> _TASK DETAILS_:
Transcribe the records word for word, beginning with the first line and ending with the line that contains "Task: Select the 1.0 jog step size"; include nothing else.

(Stored records)
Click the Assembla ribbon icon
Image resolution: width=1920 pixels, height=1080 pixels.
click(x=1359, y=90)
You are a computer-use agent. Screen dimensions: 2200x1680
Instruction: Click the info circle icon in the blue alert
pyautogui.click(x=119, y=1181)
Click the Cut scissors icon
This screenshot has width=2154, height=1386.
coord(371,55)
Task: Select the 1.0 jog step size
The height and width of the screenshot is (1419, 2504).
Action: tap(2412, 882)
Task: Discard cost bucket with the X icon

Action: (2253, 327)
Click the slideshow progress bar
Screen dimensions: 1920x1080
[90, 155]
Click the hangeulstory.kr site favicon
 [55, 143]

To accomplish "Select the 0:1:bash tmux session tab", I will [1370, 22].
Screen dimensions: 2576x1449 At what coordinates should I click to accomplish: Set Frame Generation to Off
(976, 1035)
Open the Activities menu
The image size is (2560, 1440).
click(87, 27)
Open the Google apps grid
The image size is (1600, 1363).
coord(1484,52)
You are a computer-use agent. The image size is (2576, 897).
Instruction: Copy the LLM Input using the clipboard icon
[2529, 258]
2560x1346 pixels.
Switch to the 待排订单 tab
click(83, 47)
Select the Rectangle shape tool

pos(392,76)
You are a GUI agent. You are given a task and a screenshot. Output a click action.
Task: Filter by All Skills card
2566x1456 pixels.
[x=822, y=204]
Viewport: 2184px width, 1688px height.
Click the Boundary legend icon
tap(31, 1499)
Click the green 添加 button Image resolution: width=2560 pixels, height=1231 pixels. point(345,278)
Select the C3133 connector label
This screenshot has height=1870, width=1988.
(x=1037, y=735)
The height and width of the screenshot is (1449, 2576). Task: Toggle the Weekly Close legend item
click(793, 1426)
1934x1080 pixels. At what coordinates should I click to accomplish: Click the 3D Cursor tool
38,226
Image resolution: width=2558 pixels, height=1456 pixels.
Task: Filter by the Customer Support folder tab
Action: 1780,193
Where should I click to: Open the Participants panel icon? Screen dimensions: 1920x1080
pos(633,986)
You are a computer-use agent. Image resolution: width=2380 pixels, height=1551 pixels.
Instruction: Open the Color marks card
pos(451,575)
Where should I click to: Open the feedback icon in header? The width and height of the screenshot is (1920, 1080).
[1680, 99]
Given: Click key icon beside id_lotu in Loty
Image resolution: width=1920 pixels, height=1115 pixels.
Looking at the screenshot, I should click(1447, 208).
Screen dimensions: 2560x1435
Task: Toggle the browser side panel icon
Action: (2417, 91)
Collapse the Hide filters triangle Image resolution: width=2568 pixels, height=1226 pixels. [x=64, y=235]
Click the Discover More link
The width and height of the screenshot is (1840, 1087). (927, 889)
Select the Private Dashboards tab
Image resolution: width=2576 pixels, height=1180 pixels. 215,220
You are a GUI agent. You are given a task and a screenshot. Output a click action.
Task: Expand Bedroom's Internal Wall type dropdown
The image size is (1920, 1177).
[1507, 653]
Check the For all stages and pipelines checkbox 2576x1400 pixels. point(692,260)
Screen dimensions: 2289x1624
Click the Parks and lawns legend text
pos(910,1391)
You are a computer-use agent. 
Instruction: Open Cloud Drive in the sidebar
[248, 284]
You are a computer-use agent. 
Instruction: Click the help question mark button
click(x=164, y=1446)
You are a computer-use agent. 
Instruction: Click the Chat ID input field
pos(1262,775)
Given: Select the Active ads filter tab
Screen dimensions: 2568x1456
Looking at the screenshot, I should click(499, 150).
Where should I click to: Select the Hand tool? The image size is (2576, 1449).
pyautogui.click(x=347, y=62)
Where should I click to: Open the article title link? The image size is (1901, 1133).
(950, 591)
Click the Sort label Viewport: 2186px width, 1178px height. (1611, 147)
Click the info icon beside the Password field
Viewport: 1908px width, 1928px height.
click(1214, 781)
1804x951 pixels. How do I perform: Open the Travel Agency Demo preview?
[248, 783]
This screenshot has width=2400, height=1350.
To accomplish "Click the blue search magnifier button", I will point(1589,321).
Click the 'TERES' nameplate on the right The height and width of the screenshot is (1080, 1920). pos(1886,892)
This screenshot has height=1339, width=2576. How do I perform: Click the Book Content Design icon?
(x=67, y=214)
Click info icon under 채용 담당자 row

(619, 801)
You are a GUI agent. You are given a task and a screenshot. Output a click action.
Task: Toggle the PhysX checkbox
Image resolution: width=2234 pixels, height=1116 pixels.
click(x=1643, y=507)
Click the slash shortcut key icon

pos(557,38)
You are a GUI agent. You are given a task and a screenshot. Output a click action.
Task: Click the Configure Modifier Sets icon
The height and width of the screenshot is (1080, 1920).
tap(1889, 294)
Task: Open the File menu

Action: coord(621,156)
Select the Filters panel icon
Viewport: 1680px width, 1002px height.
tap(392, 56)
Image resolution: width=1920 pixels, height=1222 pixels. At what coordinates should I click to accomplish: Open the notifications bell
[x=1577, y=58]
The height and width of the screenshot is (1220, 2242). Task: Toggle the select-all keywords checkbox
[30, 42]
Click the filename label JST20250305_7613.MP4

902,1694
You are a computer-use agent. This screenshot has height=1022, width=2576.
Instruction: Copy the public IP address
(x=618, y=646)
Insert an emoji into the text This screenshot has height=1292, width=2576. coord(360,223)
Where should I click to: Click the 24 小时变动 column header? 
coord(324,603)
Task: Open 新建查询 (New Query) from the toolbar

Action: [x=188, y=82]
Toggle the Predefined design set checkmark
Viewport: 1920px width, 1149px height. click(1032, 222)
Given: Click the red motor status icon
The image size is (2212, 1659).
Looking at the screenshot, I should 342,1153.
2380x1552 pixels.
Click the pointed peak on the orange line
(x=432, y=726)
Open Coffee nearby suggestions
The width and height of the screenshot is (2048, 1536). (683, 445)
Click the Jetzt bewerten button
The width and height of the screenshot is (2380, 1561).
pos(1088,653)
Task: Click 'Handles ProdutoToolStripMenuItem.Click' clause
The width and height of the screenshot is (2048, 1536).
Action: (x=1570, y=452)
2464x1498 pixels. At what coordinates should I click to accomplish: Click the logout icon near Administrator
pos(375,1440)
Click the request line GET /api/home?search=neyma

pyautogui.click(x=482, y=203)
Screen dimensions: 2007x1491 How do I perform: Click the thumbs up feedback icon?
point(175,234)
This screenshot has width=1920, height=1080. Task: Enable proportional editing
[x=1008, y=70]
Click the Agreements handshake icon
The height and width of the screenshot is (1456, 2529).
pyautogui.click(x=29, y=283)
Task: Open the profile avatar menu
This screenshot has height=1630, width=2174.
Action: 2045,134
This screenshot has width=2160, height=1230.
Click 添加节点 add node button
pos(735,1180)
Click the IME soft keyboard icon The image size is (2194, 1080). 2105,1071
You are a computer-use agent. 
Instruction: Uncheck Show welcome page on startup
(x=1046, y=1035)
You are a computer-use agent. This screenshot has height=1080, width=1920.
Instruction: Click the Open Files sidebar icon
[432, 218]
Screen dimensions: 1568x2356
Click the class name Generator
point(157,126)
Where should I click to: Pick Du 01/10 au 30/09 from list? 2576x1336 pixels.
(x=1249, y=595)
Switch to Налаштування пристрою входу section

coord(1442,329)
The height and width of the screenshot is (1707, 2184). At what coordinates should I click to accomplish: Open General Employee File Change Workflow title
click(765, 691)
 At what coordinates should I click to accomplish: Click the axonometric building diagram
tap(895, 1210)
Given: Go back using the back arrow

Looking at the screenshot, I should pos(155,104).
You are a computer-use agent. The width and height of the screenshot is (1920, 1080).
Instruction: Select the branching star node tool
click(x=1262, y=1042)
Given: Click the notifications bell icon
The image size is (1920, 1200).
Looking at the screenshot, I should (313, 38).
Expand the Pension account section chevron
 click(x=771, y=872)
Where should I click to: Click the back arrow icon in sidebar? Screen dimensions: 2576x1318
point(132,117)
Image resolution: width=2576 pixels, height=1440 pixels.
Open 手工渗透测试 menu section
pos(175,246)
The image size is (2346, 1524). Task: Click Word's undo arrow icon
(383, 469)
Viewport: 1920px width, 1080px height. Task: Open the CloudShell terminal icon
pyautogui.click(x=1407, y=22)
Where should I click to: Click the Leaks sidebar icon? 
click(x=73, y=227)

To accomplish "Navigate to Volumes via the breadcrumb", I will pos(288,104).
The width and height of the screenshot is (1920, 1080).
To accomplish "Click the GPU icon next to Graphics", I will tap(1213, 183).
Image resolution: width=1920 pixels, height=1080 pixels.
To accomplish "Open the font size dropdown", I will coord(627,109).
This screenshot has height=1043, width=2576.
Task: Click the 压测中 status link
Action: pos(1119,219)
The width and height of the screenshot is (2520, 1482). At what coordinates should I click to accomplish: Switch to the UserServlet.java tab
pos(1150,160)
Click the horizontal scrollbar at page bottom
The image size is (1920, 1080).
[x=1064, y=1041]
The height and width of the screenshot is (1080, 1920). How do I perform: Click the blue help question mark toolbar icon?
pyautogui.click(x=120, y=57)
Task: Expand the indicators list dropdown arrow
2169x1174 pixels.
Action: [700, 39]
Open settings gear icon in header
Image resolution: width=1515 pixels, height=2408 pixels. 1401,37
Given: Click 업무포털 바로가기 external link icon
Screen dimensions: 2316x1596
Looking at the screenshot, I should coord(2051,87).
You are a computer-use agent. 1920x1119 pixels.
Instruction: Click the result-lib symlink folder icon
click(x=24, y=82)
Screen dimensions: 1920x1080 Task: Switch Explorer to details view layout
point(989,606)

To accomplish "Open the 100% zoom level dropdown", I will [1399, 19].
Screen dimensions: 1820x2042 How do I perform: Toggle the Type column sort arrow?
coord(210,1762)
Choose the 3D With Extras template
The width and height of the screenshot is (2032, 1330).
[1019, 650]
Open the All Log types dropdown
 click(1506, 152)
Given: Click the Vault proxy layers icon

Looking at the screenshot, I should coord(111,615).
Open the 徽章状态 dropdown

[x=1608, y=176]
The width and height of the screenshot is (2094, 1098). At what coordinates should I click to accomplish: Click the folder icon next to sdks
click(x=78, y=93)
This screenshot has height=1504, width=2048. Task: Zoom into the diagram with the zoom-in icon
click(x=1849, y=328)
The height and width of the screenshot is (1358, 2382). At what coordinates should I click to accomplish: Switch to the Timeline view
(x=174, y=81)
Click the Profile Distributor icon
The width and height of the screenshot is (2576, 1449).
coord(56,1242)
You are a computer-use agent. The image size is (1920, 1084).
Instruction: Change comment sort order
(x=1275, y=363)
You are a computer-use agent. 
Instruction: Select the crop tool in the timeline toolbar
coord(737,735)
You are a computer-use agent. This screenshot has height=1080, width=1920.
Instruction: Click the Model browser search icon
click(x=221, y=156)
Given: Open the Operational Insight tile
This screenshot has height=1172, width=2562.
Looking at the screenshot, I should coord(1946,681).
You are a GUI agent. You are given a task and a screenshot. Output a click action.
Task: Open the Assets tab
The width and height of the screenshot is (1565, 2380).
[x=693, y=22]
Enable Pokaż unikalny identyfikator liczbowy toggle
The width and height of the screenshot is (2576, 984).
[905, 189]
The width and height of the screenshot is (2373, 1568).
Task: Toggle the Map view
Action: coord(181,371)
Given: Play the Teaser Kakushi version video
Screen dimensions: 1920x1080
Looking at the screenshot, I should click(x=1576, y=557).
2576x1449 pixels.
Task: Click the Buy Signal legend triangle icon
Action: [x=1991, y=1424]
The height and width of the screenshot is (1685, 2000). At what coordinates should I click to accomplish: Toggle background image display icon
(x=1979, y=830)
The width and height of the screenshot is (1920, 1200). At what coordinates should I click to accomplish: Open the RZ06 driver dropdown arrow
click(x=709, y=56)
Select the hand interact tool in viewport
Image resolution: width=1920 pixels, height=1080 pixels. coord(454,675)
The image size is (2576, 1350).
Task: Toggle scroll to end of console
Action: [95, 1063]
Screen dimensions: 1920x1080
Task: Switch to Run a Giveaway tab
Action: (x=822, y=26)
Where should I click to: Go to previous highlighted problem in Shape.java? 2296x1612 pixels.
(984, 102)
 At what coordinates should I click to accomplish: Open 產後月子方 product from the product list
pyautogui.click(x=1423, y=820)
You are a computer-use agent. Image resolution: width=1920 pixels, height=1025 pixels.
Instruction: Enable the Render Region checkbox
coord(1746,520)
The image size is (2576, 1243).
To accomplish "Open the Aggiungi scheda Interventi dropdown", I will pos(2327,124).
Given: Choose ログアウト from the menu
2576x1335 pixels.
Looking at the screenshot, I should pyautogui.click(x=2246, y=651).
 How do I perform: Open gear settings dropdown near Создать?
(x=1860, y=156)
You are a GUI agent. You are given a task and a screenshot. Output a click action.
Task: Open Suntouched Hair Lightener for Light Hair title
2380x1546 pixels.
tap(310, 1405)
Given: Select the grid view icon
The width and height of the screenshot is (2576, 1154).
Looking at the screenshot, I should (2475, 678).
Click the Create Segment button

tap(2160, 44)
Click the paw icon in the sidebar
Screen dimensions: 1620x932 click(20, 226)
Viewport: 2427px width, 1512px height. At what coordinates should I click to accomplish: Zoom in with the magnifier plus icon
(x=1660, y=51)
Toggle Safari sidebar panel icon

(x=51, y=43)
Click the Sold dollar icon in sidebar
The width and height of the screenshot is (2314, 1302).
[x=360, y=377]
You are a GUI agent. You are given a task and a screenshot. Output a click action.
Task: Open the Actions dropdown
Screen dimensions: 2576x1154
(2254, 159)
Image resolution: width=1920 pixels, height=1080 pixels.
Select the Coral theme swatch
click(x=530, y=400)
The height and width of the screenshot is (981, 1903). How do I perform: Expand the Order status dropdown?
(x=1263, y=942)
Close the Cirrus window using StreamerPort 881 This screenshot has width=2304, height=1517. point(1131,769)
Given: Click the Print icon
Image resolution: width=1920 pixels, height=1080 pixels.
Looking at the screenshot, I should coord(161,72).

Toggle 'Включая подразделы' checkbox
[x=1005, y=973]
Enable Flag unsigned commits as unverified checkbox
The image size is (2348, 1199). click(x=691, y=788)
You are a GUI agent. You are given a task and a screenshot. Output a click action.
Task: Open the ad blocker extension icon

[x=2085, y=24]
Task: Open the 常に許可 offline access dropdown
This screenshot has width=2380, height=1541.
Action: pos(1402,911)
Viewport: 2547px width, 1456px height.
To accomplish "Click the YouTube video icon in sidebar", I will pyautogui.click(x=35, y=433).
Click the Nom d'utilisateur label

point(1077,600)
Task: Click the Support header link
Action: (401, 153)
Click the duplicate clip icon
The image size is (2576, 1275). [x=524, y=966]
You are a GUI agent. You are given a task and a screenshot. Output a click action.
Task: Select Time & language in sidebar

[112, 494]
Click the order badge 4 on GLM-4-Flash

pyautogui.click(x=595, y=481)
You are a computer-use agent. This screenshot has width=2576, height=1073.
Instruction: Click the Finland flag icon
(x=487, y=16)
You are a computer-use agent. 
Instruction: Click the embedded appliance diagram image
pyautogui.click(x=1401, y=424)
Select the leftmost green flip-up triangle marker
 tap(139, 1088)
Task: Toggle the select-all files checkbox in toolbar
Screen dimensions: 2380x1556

> _TASK RESPONSE_:
Click the Assembla ribbon icon
Image resolution: width=1920 pixels, height=1080 pixels.
click(x=1359, y=90)
You are a computer-use agent. Screen dimensions: 2200x1680
Instruction: Click the info circle icon in the blue alert
pyautogui.click(x=119, y=1181)
Click the Cut scissors icon
This screenshot has width=2154, height=1386.
coord(371,55)
Task: Select the 1.0 jog step size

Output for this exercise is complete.